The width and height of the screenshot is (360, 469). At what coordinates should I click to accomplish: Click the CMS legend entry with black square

* * *

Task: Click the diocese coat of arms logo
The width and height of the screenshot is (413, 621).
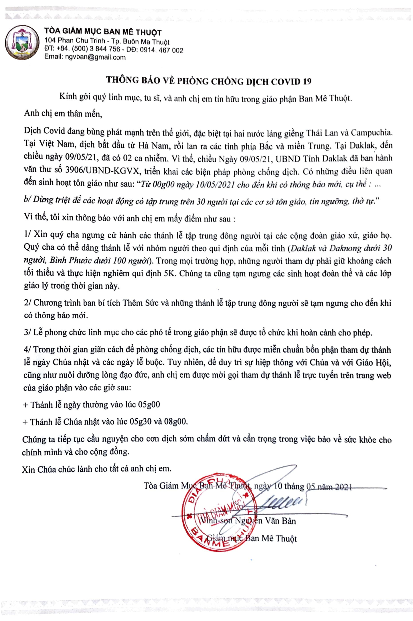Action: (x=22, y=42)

---

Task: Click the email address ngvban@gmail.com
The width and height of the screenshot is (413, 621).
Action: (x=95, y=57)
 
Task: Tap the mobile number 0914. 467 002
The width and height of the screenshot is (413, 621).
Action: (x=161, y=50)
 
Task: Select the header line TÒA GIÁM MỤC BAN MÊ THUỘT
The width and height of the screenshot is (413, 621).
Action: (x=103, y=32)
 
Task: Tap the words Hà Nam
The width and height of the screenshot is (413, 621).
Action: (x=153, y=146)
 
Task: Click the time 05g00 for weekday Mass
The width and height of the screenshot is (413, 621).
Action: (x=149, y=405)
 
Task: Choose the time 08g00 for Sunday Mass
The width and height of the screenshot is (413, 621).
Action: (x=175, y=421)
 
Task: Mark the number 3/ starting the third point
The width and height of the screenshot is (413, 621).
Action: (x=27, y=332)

◆ Task details ◆
Reproduce every line from the one containing "Task: Click the email" down to the one containing "Action: (x=27, y=332)", both included, without changing anything.

◆ Answer ◆
Task: Click the email address ngvban@gmail.com
The width and height of the screenshot is (413, 621).
Action: (x=95, y=57)
 
Task: Tap the mobile number 0914. 467 002
The width and height of the screenshot is (413, 621).
Action: (x=161, y=50)
 
Task: Select the header line TÒA GIÁM MỤC BAN MÊ THUỘT
The width and height of the screenshot is (413, 621).
Action: (x=103, y=32)
 
Task: Tap the words Hà Nam
The width and height of the screenshot is (413, 621).
Action: (x=153, y=146)
 
Task: Click the time 05g00 for weekday Mass
The width and height of the screenshot is (413, 621).
Action: (x=149, y=405)
 
Task: Choose the time 08g00 for Sunday Mass
The width and height of the screenshot is (413, 621).
Action: (x=175, y=421)
 
Task: Mark the number 3/ starting the third point
The width and height of the screenshot is (413, 621).
Action: (x=27, y=332)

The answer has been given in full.